INFORMATION PROVIDED =>
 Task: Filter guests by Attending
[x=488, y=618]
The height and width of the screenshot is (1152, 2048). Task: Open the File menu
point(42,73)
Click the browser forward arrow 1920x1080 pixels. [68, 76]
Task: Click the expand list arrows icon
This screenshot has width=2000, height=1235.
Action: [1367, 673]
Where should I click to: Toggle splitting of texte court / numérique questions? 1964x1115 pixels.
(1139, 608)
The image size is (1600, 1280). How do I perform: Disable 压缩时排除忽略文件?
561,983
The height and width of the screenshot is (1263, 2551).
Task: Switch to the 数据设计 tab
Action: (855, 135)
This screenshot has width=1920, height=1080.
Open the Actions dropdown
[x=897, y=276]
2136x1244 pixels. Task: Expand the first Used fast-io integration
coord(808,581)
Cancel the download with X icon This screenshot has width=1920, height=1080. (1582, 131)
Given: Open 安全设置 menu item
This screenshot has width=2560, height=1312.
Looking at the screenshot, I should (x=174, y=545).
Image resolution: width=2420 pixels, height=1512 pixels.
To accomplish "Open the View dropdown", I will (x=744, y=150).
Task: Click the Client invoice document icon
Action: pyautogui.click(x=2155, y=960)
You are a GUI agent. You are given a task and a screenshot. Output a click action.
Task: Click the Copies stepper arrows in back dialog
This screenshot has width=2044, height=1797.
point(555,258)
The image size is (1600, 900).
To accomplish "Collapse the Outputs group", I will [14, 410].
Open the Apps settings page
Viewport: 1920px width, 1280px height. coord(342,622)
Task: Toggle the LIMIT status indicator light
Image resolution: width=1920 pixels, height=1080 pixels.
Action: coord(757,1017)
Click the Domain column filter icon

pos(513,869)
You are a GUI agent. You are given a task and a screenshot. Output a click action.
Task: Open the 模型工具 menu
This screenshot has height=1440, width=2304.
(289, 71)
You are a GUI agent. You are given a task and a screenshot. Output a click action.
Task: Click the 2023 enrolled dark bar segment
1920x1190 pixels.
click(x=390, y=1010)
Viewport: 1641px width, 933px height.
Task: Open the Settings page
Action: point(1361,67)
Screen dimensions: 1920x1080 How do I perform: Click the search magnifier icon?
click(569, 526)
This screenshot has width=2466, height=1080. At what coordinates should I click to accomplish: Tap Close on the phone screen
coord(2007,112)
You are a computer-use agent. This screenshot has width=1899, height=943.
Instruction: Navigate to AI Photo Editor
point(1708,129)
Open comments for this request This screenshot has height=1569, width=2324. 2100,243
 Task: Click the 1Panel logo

WHAT YOU HAVE TO DO => The only acceptable answer is the full set of entries, repeated exactly.

OUTPUT =>
 Task: Filter guests by Attending
[x=488, y=618]
The height and width of the screenshot is (1152, 2048). Task: Open the File menu
point(42,73)
Click the browser forward arrow 1920x1080 pixels. [68, 76]
Task: Click the expand list arrows icon
This screenshot has width=2000, height=1235.
Action: [1367, 673]
Where should I click to: Toggle splitting of texte court / numérique questions? 1964x1115 pixels.
(1139, 608)
The image size is (1600, 1280). How do I perform: Disable 压缩时排除忽略文件?
561,983
The height and width of the screenshot is (1263, 2551).
Task: Switch to the 数据设计 tab
Action: (855, 135)
This screenshot has width=1920, height=1080.
Open the Actions dropdown
[x=897, y=276]
2136x1244 pixels. Task: Expand the first Used fast-io integration
coord(808,581)
Cancel the download with X icon This screenshot has width=1920, height=1080. (1582, 131)
Given: Open 安全设置 menu item
This screenshot has width=2560, height=1312.
Looking at the screenshot, I should (x=174, y=545).
Image resolution: width=2420 pixels, height=1512 pixels.
To accomplish "Open the View dropdown", I will (x=744, y=150).
Task: Click the Client invoice document icon
Action: pyautogui.click(x=2155, y=960)
You are a GUI agent. You are given a task and a screenshot. Output a click action.
Task: Click the Copies stepper arrows in back dialog
This screenshot has width=2044, height=1797.
point(555,258)
The image size is (1600, 900).
To accomplish "Collapse the Outputs group", I will [14, 410].
Open the Apps settings page
Viewport: 1920px width, 1280px height. coord(342,622)
Task: Toggle the LIMIT status indicator light
Image resolution: width=1920 pixels, height=1080 pixels.
Action: coord(757,1017)
Click the Domain column filter icon

pos(513,869)
You are a GUI agent. You are given a task and a screenshot. Output a click action.
Task: Open the 模型工具 menu
This screenshot has height=1440, width=2304.
(289, 71)
You are a GUI agent. You are given a task and a screenshot. Output a click action.
Task: Click the 2023 enrolled dark bar segment
1920x1190 pixels.
click(x=390, y=1010)
Viewport: 1641px width, 933px height.
Task: Open the Settings page
Action: point(1361,67)
Screen dimensions: 1920x1080 How do I perform: Click the search magnifier icon?
click(569, 526)
This screenshot has width=2466, height=1080. At what coordinates should I click to accomplish: Tap Close on the phone screen
coord(2007,112)
You are a computer-use agent. This screenshot has width=1899, height=943.
Instruction: Navigate to AI Photo Editor
point(1708,129)
Open comments for this request This screenshot has height=1569, width=2324. 2100,243
 Task: Click the 1Panel logo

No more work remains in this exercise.